West Tennessee Haiti Partnership

Why I go to Haiti

I was talking to a friend of mine the other day and was asked why I go to Haiti? The honest answer is there is no one reason why.  It’s a lot of things that make up an experience that for me is life changing and indeed nurturing.  I always return feeling both physically and emotionally drained and this trip was no exception.  But I always come back from the trip with a new found closeness with my faith too.  It’s like after receiving communion, but for me it last far longer and is much more intense.   As my friend Susan says, “It’s a God thing” and for me it’s a tangible feeling of wonder and fulfillment that can best be felt through one’s heart and soul.  It seems to lose both meaning and depth when attempting to express it in words.
It’s the sureness I felt that there is indeed a God while I was standing on the rubble of Saint Vincent’s and coming to the realization that under my very feet are six children’s bodies.  After the first wave of sadness hit me,  I cried out in my mind “Oh my God!”, then it hit me……you are such a fool, our God has already taken their souls and they are being hugged by Jesus and are running and jumping and laughing   as they so richly deserve. There is no doubt in my heart that crippled, orphaned, handicapped children  have taught me the very meaning and depth of faith and have shown me the power of the Holy Spirit in there loving smiles.  If they aren’t in God’s embrace, then I can quit right here and now because there is no hope for me to ever make it to heaven.  With that I was standing there and was filled with hope.  I had a new hope for a brighter future that the hundreds of handicapped children in Haiti may finally have a school without stairs, but rather one with ramps, elevators and even bathrooms to handle wheel chairs. We can come together, and with God’s help, make a school that can actually help the children learn to overcome their handicaps. They have the faith and love in abundance, they just need the chance.  With God’s help and ours, we can make a difference in their lives.

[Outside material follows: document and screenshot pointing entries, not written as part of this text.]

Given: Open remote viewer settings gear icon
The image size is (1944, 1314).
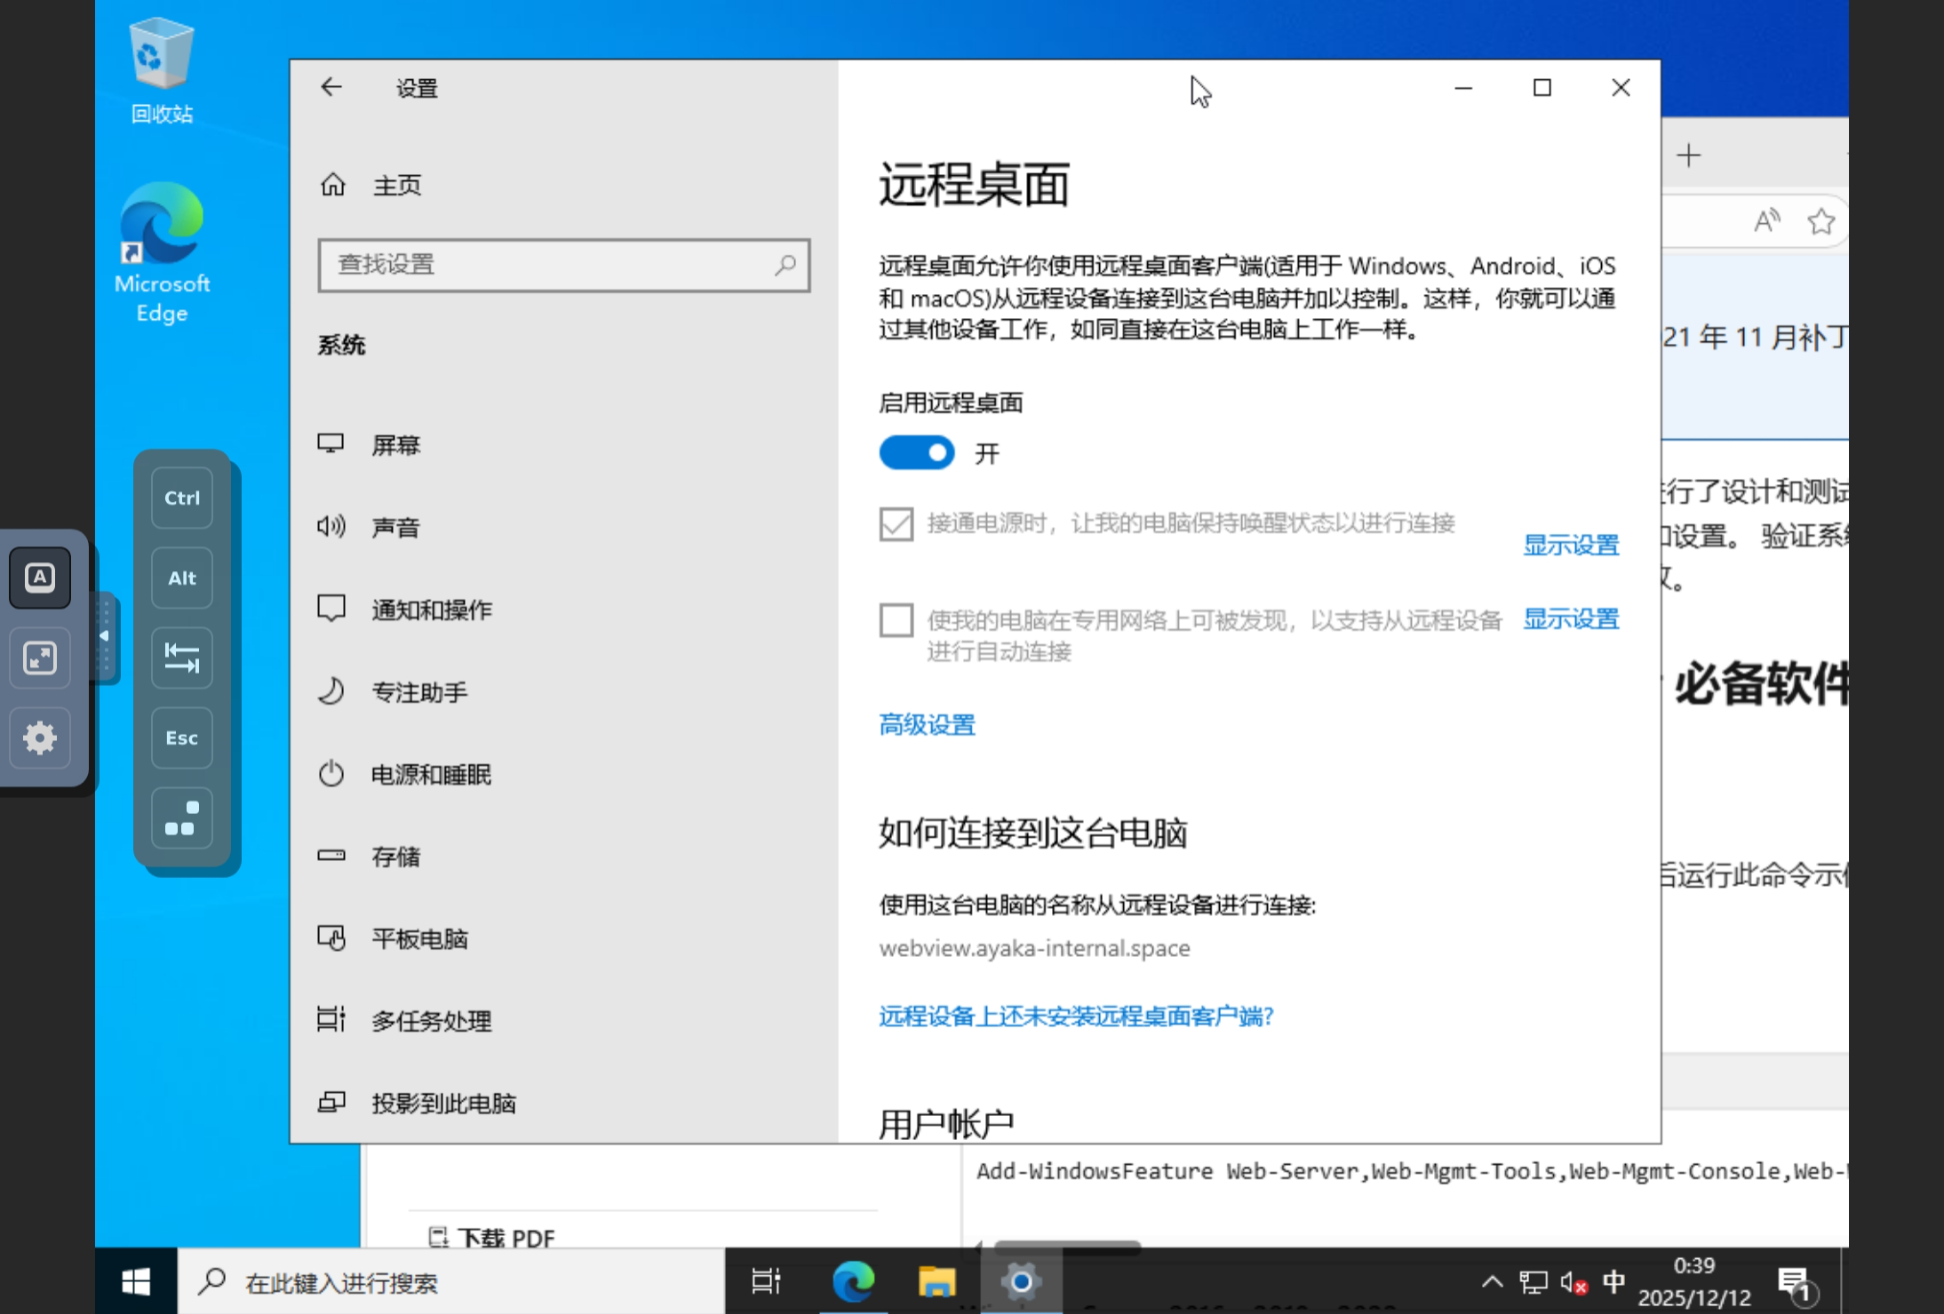Looking at the screenshot, I should (x=40, y=738).
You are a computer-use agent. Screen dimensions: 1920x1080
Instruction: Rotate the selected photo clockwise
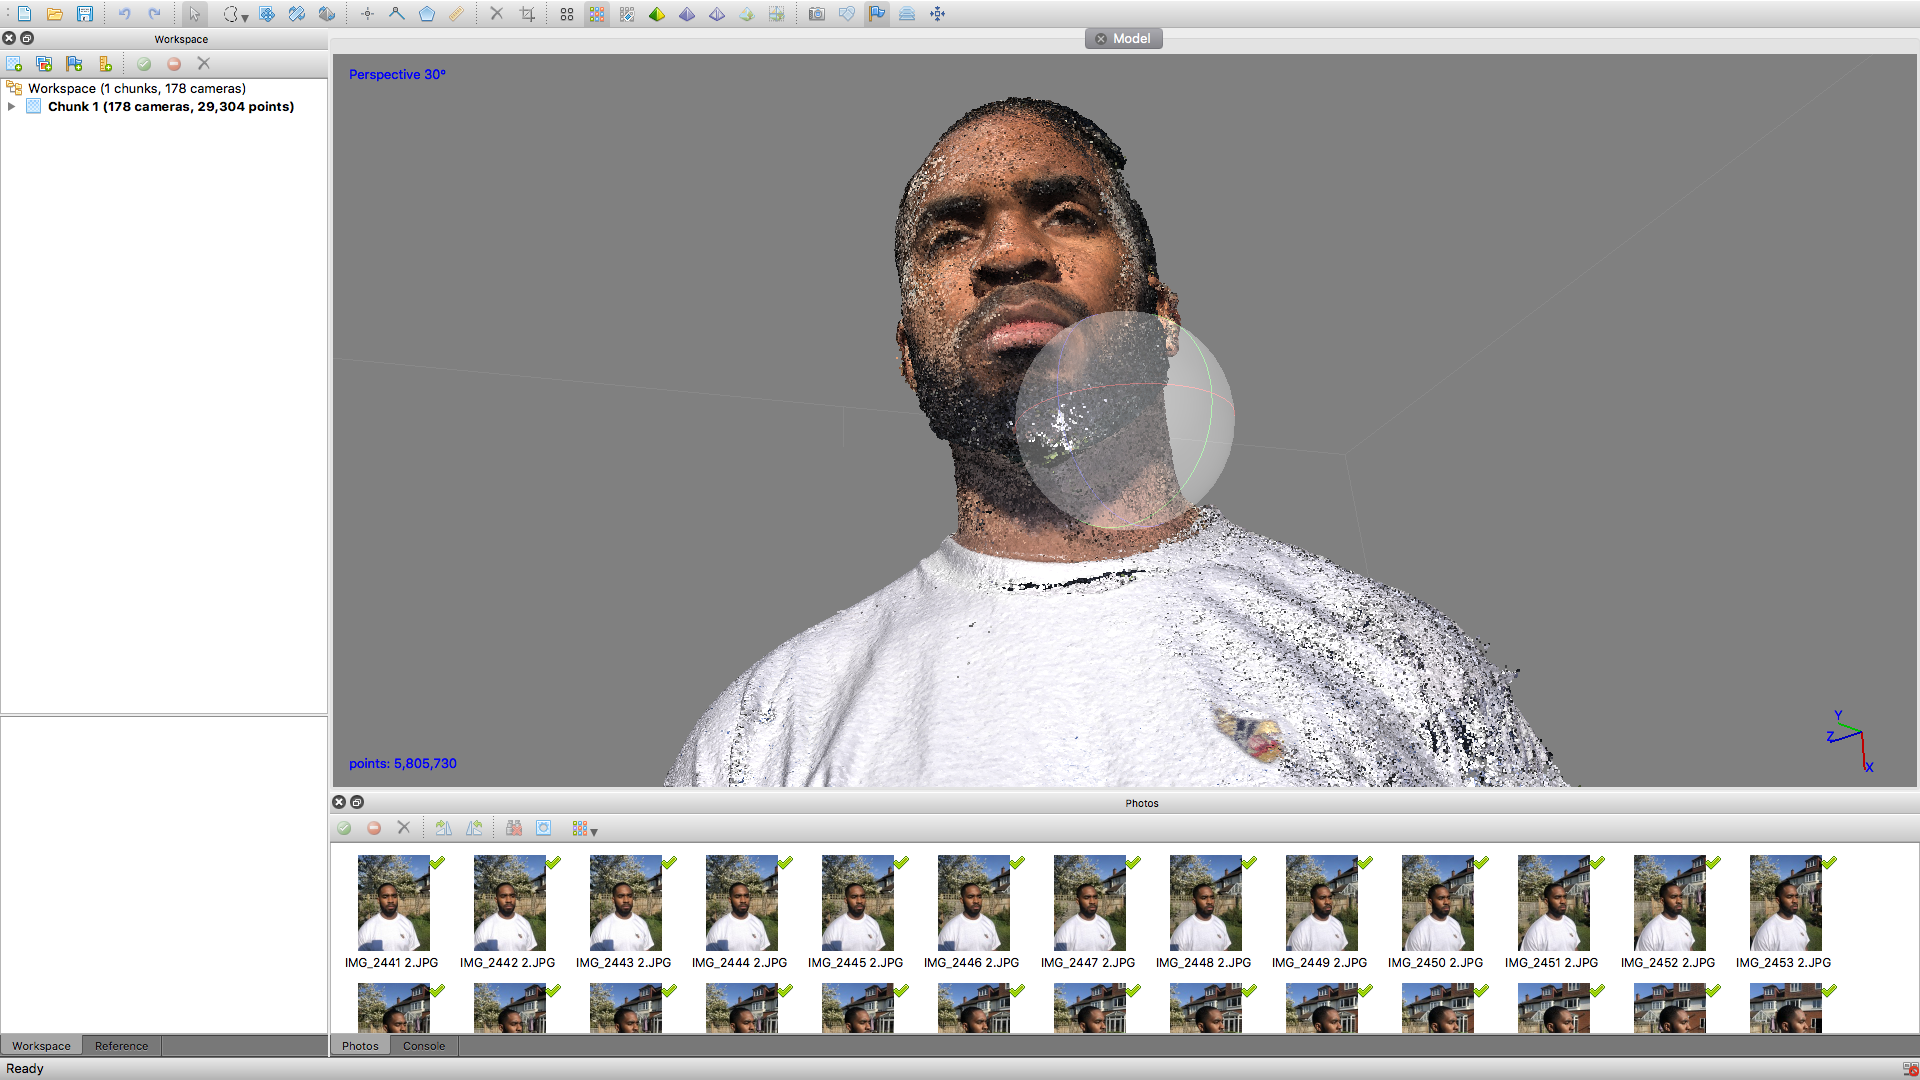click(444, 828)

The amazing thing for me is the children.  They are the same as they were before the earthquake.  They can still melt your heart with a smile and are full of love, caring and compassion.  They share everything with each other.  There is almost no evidence of me and mine there.  If you give a child a cookie, they will say thank you even before taking it, they break it in half and call a friend over to share it. A tennis ball will be cherished by a boy for days.   I actually watched one boy wash himself in the morning then wash the ball, so that it stayed new and clean and yes he dried the ball with the towel before he dried himself.
We experienced more of the true Haiti this trip, no air conditioning or ice and no electricity after midnight.  My heart goes out to all the people that live in the tent city.  It is so hot in there I can’t imagine being there day in and day out.  The saddest thing for me is it may very well be years before they can have housing that is affordable and better.  Yet they are happy and go on with their life and their faith as strong as ever.  I can’t help but wonder how different it might be if we were in USA?
We saw a body lying on the street and the people just kept on doing their own thing.  No one seemed to notice. This troubled me, but later I came to the realization that there were over 300,000 bodies lying in the streets after the earth quake. That is a mind-boggling!  Yes, we experienced a short week of what it is like being Haitian, but we are now in our homes with all of our loved ones.  We are enjoying the AC   and in my kitchen I can feed multiple families. Why do I feel that the people in Haiti living in the tent city have a deeper and better understanding of faith and God’s love and hope?  Those that have nothing   teach me I have everything and more.  THANKS BE TO GOD.